MySQL中字符串查询效率大比拼

2023-06-01 14:15 由程序员Forlan 发表于 #数据库

背景

最近有个同事对字符串加索引，加完后，发现多了个奇奇怪怪的数字
执行的SQL如下：

alter table string_index_test add index `idx_name` (`name`) USING BTREE;

这个奇怪数字就是191，它很是疑惑，也没指定索引的长度

通过查看MySQL官方文档

InnoDB has a maximum index length of 767 bytes for tables that use COMPACT or REDUNDANT row format, so for utf8mb3 or utf8mb4 columns, you can index a maximum of 255 or 191 characters, respectively. If you currently have utf8mb3 columns with indexes longer than 191 characters, you must index a smaller number of characters.

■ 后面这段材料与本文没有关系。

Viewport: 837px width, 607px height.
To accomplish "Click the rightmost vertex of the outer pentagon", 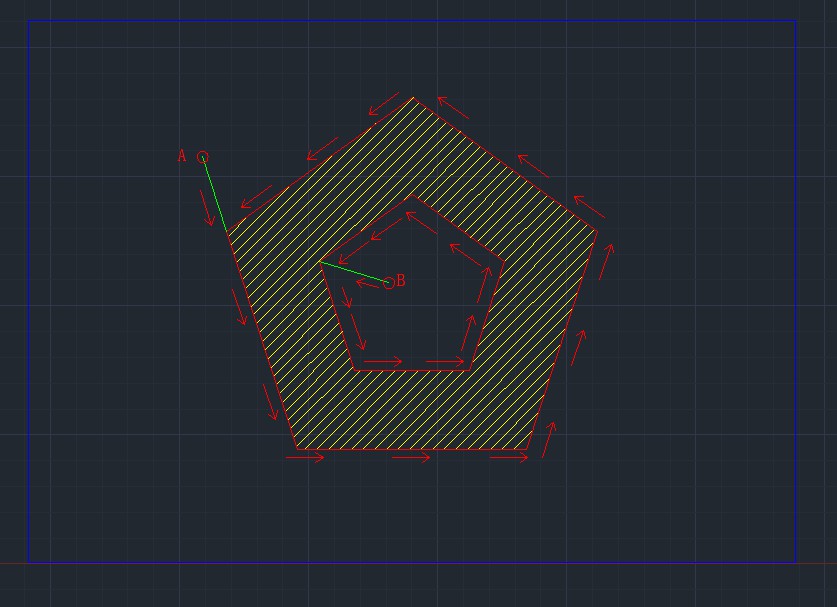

In an InnoDB table that uses COMPACT or REDUNDANT row format, these column and index definitions are legal:
col1 VARCHAR(500) CHARACTER SET utf8, INDEX (col1(255))

To use utf8mb4 instead, the index must be smaller:
col1 VARCHAR(500) CHARACTER SET utf8mb4, INDEX (col1(191))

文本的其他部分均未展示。